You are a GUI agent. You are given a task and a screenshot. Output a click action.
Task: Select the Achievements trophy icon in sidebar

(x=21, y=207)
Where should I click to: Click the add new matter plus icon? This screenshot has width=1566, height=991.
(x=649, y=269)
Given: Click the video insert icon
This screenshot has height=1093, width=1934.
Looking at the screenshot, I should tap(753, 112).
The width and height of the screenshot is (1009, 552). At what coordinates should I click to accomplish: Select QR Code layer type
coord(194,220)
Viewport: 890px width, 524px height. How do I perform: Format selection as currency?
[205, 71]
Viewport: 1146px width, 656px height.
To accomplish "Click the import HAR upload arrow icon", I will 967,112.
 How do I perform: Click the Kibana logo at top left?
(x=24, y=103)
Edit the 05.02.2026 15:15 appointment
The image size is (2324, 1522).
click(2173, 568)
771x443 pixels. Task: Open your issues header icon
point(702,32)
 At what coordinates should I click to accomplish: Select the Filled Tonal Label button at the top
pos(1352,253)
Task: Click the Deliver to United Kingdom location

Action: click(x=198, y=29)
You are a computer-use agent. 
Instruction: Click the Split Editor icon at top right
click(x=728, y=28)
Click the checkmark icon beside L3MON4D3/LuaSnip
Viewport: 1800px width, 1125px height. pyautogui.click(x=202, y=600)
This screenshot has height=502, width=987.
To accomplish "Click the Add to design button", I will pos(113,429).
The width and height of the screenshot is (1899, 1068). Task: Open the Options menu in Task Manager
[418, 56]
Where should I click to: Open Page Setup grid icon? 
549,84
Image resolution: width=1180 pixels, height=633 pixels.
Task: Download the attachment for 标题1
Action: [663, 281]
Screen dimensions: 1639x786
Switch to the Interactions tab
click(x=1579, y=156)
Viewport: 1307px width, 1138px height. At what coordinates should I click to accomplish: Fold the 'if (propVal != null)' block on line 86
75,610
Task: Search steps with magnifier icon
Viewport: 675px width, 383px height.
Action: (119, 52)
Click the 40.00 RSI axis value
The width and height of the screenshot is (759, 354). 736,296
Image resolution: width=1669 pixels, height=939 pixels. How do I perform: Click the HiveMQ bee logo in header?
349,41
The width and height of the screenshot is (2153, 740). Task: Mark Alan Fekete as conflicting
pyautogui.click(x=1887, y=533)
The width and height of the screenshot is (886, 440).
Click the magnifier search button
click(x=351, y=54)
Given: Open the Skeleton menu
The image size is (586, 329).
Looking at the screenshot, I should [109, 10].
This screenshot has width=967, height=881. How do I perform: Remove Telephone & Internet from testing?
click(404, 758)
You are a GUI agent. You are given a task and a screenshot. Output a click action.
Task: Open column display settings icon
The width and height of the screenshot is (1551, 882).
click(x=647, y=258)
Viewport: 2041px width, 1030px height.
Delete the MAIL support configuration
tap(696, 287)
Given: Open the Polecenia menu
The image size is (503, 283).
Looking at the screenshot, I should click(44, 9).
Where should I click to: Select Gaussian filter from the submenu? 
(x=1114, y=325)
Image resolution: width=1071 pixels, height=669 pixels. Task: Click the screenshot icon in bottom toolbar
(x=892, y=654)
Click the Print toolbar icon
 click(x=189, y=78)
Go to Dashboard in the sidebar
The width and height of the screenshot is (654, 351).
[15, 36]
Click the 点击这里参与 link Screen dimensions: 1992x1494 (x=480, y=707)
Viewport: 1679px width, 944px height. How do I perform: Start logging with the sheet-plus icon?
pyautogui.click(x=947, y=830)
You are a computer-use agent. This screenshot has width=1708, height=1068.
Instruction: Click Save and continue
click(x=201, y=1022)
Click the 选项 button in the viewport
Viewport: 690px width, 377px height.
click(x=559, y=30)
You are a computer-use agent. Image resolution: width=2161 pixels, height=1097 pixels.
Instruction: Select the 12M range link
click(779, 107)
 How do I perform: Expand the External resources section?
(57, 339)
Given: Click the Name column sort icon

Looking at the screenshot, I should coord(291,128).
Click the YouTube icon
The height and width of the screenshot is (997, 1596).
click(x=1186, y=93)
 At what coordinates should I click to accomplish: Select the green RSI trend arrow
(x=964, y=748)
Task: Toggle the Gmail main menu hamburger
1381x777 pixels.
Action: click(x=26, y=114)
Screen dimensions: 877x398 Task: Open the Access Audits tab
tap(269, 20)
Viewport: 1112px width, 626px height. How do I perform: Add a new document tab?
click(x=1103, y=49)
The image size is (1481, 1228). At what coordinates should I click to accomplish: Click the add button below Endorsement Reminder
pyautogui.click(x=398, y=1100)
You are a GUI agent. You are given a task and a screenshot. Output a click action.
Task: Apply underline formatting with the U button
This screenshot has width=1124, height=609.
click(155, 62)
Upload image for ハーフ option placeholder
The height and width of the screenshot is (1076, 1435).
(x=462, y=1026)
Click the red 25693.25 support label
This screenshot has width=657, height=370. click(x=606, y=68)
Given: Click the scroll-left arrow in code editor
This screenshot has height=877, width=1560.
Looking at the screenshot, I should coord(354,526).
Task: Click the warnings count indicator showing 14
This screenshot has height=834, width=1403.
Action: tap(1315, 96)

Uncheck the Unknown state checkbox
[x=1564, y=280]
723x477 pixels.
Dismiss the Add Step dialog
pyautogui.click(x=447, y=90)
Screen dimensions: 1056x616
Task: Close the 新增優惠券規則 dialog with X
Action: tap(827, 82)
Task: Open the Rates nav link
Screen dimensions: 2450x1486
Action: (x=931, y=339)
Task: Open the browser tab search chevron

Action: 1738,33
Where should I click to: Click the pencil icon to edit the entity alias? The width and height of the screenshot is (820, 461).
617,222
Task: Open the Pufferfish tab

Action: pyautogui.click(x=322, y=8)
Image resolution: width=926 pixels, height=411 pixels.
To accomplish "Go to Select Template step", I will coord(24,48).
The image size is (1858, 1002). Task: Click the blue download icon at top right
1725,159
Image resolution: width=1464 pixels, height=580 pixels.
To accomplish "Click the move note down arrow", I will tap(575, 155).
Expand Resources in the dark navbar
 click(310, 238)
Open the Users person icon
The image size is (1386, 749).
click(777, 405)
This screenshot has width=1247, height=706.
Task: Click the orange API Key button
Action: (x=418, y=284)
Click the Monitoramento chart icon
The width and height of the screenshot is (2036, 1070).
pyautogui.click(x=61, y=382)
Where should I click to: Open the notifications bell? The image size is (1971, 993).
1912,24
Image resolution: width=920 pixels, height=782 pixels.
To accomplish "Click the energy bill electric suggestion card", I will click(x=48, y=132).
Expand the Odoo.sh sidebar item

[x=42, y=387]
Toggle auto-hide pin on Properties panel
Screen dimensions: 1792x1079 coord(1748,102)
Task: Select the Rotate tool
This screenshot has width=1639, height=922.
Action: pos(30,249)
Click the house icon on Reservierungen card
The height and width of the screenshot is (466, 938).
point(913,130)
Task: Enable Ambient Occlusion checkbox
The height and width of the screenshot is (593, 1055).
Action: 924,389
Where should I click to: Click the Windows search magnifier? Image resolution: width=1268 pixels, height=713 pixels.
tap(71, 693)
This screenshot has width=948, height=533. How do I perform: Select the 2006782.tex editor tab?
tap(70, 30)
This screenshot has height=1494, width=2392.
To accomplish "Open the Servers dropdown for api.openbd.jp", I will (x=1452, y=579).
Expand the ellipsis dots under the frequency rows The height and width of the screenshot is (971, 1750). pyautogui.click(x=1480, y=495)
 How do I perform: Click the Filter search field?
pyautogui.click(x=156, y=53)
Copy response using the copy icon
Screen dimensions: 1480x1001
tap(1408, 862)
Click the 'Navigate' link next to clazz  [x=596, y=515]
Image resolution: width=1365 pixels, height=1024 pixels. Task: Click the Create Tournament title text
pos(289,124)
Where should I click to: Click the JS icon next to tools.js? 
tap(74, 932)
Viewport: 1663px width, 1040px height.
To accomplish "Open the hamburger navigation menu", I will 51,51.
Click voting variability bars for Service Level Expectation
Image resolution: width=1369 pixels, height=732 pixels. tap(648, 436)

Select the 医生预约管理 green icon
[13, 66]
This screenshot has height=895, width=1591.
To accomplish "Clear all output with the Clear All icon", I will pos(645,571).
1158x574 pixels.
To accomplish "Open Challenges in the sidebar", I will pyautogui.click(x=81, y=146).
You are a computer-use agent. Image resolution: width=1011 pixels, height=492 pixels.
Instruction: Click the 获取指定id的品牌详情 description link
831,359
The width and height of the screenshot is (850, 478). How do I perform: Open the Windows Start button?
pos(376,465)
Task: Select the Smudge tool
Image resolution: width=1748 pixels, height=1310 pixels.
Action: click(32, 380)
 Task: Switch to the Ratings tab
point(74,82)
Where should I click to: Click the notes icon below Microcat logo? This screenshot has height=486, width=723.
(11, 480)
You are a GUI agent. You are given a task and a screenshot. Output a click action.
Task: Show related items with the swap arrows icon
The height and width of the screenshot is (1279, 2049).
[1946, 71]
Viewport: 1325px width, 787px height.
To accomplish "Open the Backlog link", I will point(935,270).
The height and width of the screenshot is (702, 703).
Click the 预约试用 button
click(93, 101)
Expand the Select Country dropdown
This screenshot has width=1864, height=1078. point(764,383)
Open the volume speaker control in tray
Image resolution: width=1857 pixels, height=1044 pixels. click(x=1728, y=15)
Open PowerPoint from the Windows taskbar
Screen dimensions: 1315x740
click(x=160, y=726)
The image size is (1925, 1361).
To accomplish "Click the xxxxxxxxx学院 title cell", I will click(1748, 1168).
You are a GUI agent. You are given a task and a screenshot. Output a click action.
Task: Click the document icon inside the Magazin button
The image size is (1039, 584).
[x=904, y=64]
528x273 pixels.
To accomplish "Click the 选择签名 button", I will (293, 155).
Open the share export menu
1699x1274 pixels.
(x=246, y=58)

PROMPT: Give the count of lines in the material containing "card". The reply is that number alone.

OUTPUT OF THE TASK: 2